I've been working on tactical testsuites for well over 10 years and lately it has become harder and harder to find challenging positions. But after much work over the last year, and with help from other testsuites
It's currently private, but you'll have seen 70% of the positions before.
Then, I got hold of 3 powerful machines:
1) Threadripper 3990X 64 cores / 128 threads (SF15 running on 60 threads, 70-90 MN/s averaged)
2) Cloud rental SF15 Cluster 512 cores (the company claims 1 BN/s, in reality 800 MN/s is closer)
3) Cloud rental SF15 Cluster 1024 cores (the company claims 2 BN/s, in reality 1.6 BN/s is closer)
Each contender got 2 mins/position on the Testsuite with the following results:
1. SF Cluster "2 BN/s" 96/100 average solve time 3.10 seconds
2. SF Cluster "1 BN/s" 92/100 average solve time 4.49 seconds
3. Threadripper 3990X 90/100 average solve time 5.86 seconds
The difficulty of a few positions disguises how far apart these scores are.

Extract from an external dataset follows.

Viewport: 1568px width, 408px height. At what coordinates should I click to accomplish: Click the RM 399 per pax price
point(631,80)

So far, nothing too surprising.
Then I decided to give the Threadripper 16x as much time (32 mins per position) and it scored
94/100 with an average solve time of 59 seconds.

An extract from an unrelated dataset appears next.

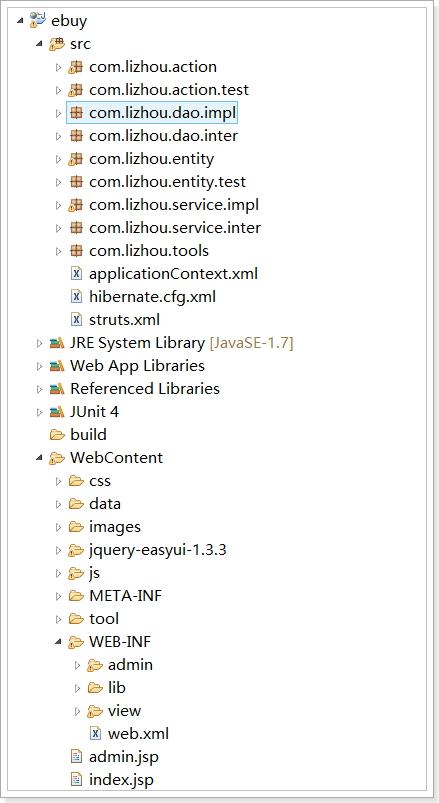Expand the admin folder under WEB-INF
The height and width of the screenshot is (803, 439).
click(x=77, y=665)
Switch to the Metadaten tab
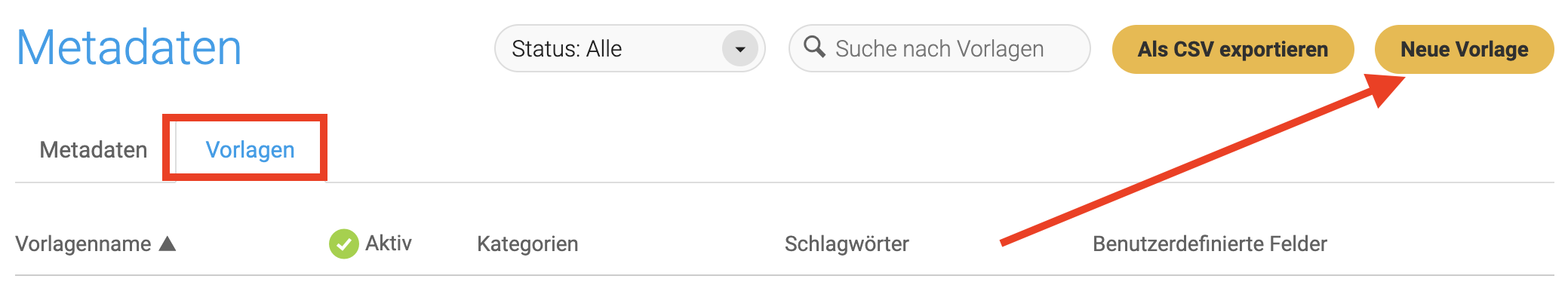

The thing I'm surprised by is that despite the vast difference in threads (and with that associated search efficiency loss, even with Lazy SMP?) the results are surprisingly dependent on the total number of nodes searched! Threadripper on 16x more time searched a total number of nodes between the two cluster versions at 2 mins/position and its testsuite score was in line with that. I am quite surprised by this.
Also time to depth was pretty meaningless: the cluster versions were only a few plies higher and d=35 on a cluster means something much more than d=35 on a PC I think.